## Source information
BEGIN

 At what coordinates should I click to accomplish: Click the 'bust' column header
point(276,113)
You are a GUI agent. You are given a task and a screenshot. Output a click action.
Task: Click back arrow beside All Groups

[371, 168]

END

## Work instruction
The entries are to be duplicated exactly, with nothing changed.

## Solution to this exercise
 At what coordinates should I click to accomplish: Click the 'bust' column header
point(276,113)
You are a GUI agent. You are given a task and a screenshot. Output a click action.
Task: Click back arrow beside All Groups

[371, 168]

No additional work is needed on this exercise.